Los críticos de la disposición la acusan de violentar la presunción de inocencia de la que goza todo ciudadano imputado por un delito y de afectar la libertad de expresión o de prensa, al exponer al periodista que denuncia a través de sus investigaciones la corrupción estatal a eventuales querellas y pleitos del funcionario mencionado y, con ello, generar cierto clima de autocensura para evitar procesos judiciales que puedan resultar adversos a la prensa.- Sin embargo, tales temores se desvanecen frente a la derogación del delito de desacato o de calumnias o injurias cometidas por la prensa (Ley 26.551 del año 2009), luego de la condena de la República Argentina por la Corte Interamericana de Derechos Humanos en la causa “Kimel, Eduardo vs. Argentina” en el año 2008 y frente a la doctrina de la “real malicia” sentada por la CSJN en la que se exige de la prensa un mayor rigor y seriedad en sus investigaciones, evitando la propagación de afirmaciones falsas o inexactas y a sabiendas de su falsedad, pero sin extender ese “standard” a los casos donde se expresan ideas, opiniones, juicios de valor, hipótesis o conjeturas que contribuyen a profundizar o enriquecer el análisis del periodista o comunicador.
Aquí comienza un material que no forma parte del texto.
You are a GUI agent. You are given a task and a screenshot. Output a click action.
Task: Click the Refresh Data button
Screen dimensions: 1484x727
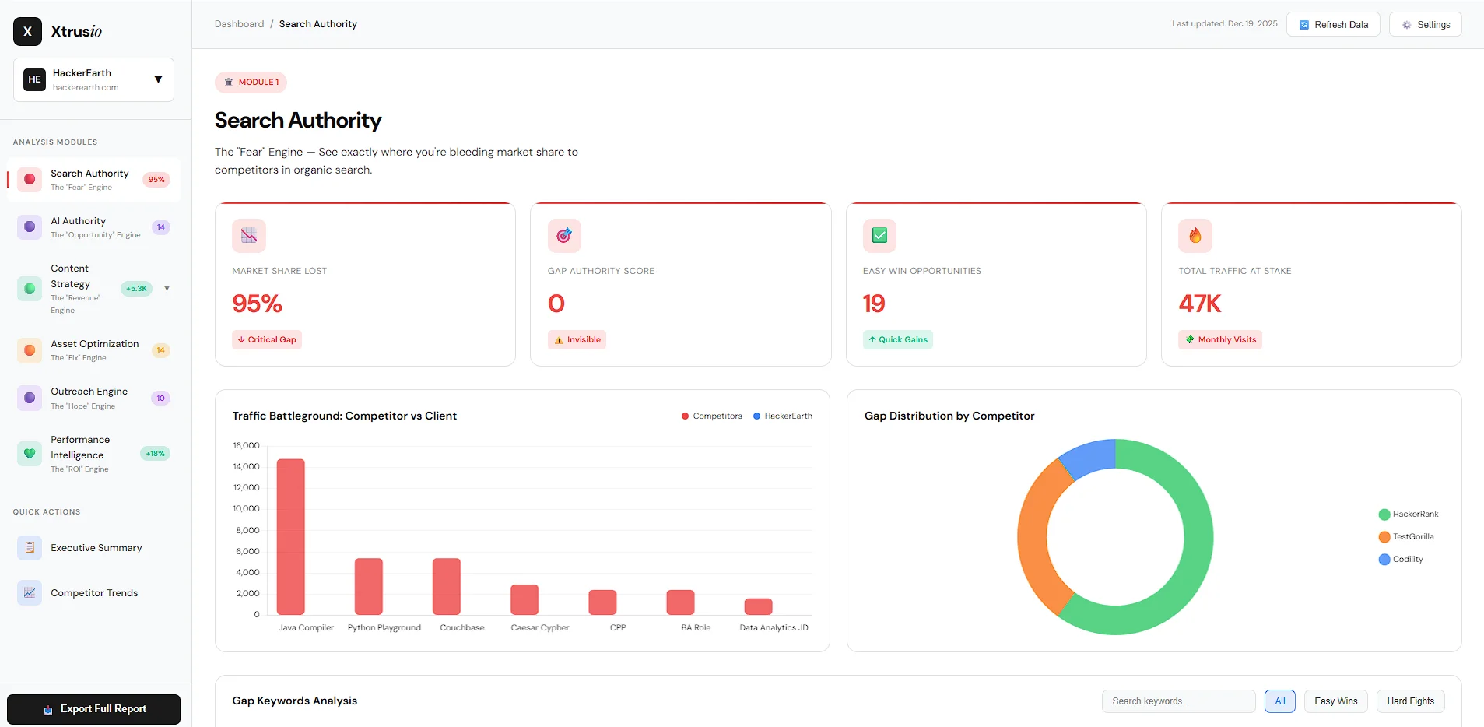pyautogui.click(x=1332, y=24)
De hecho, el artículo 39 ha resultado ser un precepto lírico, a pesar de la severidad de su contenido. Normalmente el funcionario denunciado elige la inercia, guarda silencio o consigue la solidaridad de sus colegas, jefes o superiores frente a lo que genéricamente se señala como una “persecución política”. Hemos sido testigos de defensas públicas del gobernador de algún funcionario con portación de apellido denunciado judicialmente.
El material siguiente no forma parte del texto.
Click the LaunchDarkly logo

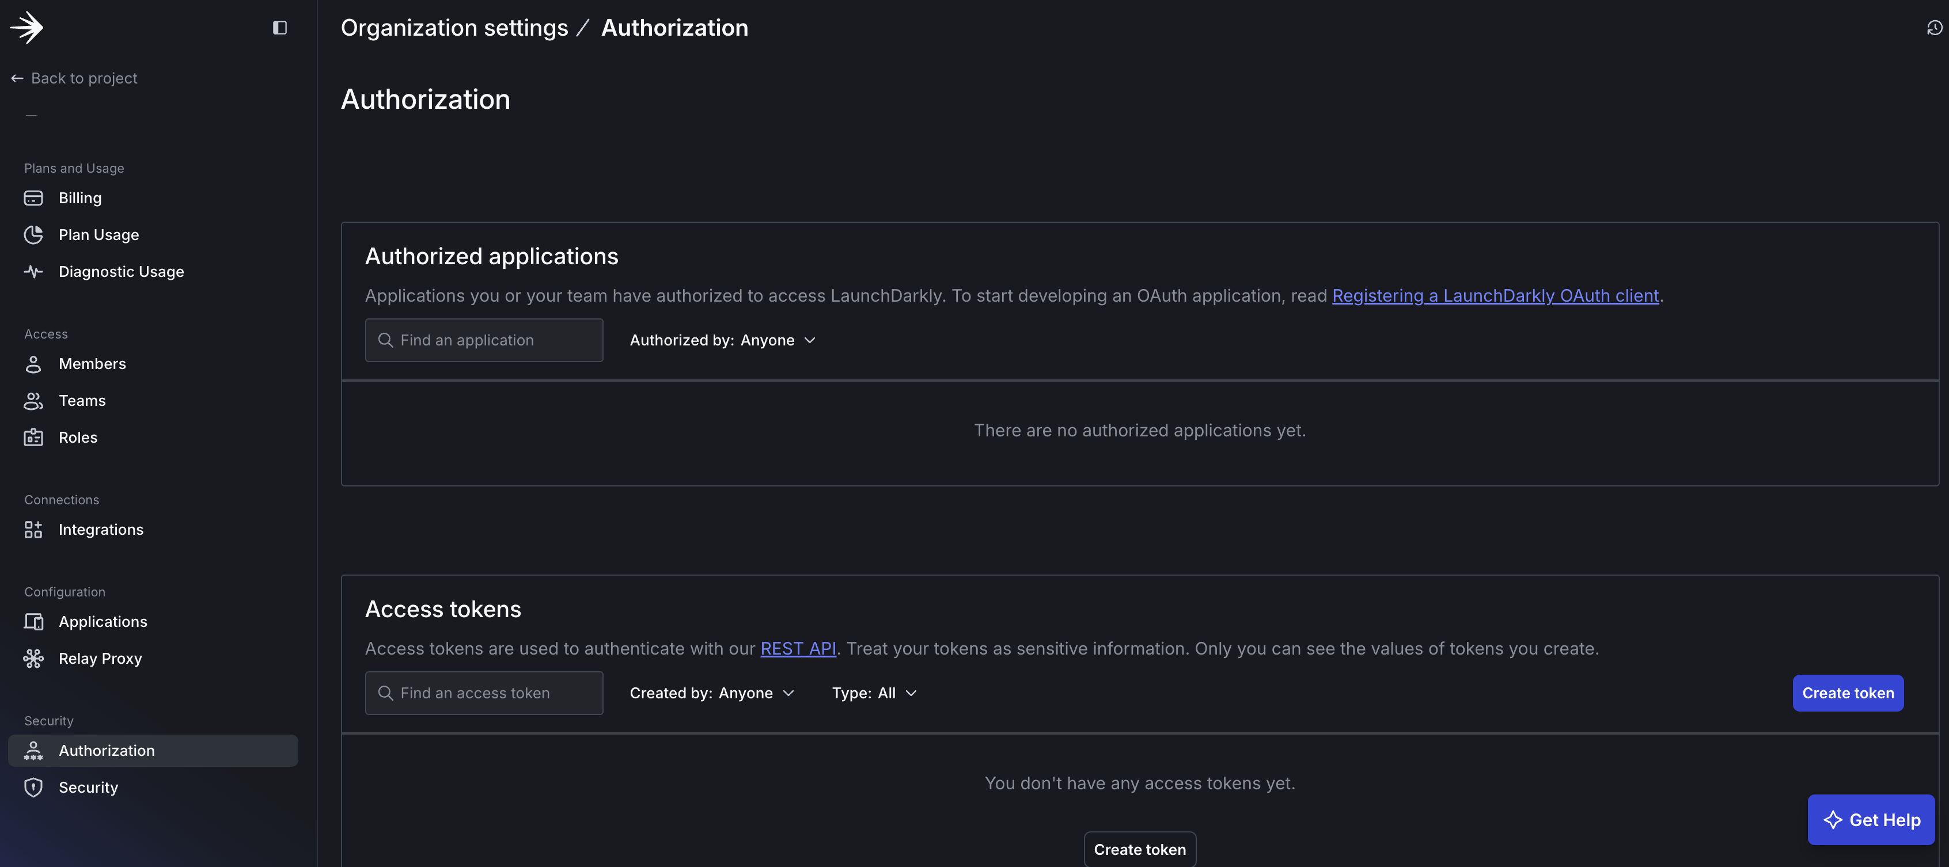click(x=27, y=27)
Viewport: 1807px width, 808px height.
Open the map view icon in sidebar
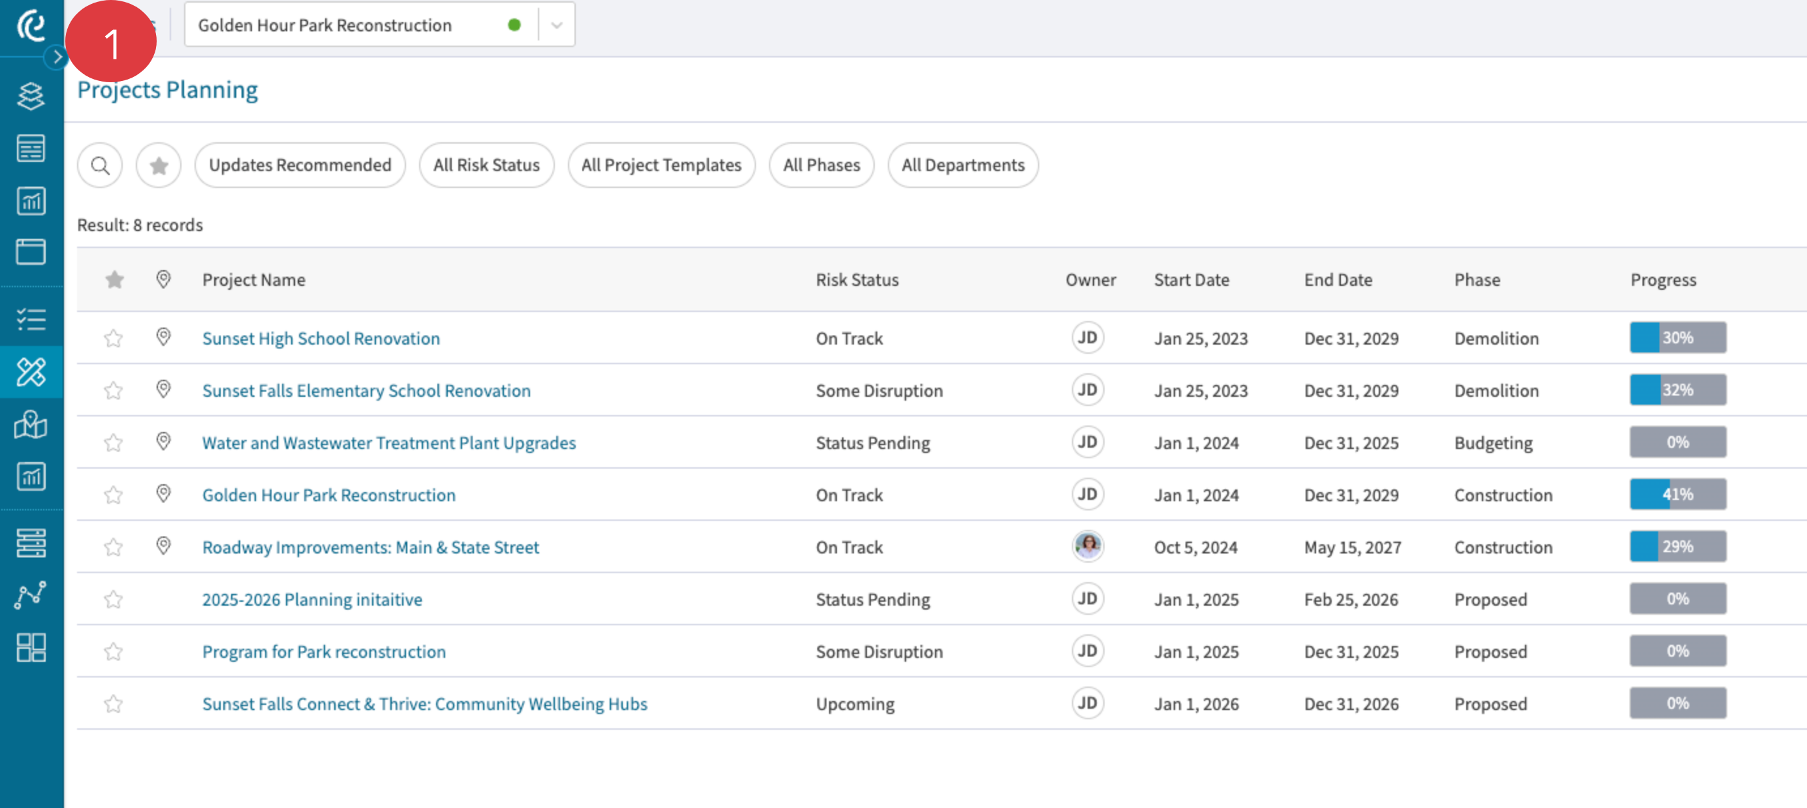(31, 425)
O la tendencia irrefrenable de matar al mensajero en lugar de poner la lupa en el mensaje o poner dudas sobre las reales intenciones del denunciante, como si hurgar en las entrañas de los negociados públicos, las inconsistencias patrimoniales o los negocios sucios constituyera una suerte de acto sedicioso sin otra mira que no sea la mera saña contra el gobernante. Mas grave resulta aún cuando es el mismo Poder Judicial o el Ministerio Público Fiscal el que mira para el costado sin hacer nada frente a la difusión de hechos escandalosos que rozan el Código Penal o directamente se zambullen en él, en una suerte de mal entendido “espíritu de cuerpo” o a modo de mecanismo de compensaciones políticas. No es ocioso recordar que no existe proyecto de ley alguno para tornar operativa esta obligación constitucional, ya porque a ningún legislador le interesa, ya porque menos aun al Gobierno, ya porque nadie tiene demasiado interés en enfrentarse con el enorme poder de los medios.
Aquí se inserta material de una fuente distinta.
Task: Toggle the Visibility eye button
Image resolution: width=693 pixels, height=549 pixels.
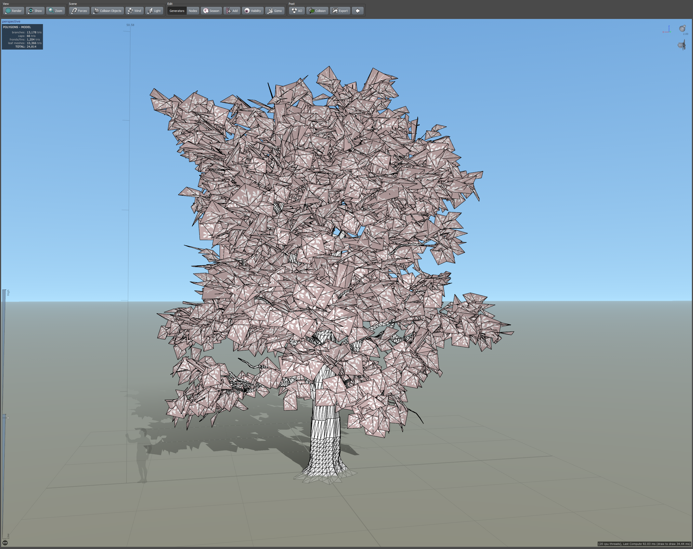Action: pyautogui.click(x=253, y=11)
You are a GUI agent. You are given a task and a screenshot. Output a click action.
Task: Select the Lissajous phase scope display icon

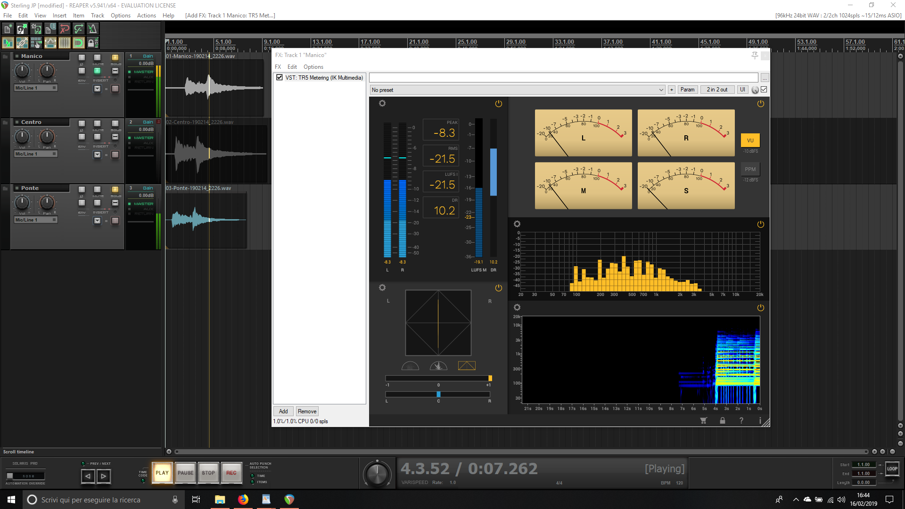(467, 366)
Sería bueno que la Legislatura en un acto de osadía política se anime a dar el debate sobre la necesidad o conveniencia de reglamentar esta polémica disposición constitucional, nunca tan actual en los tiempos en que la corrupción parece haberse enseñoreado de los destinos de la República y su naturalización por la ciudadanía constituye un peligroso comportamiento social que corroe los cimientos mismos del sistema democrático.
*Ex senador y ex convencional constituyente.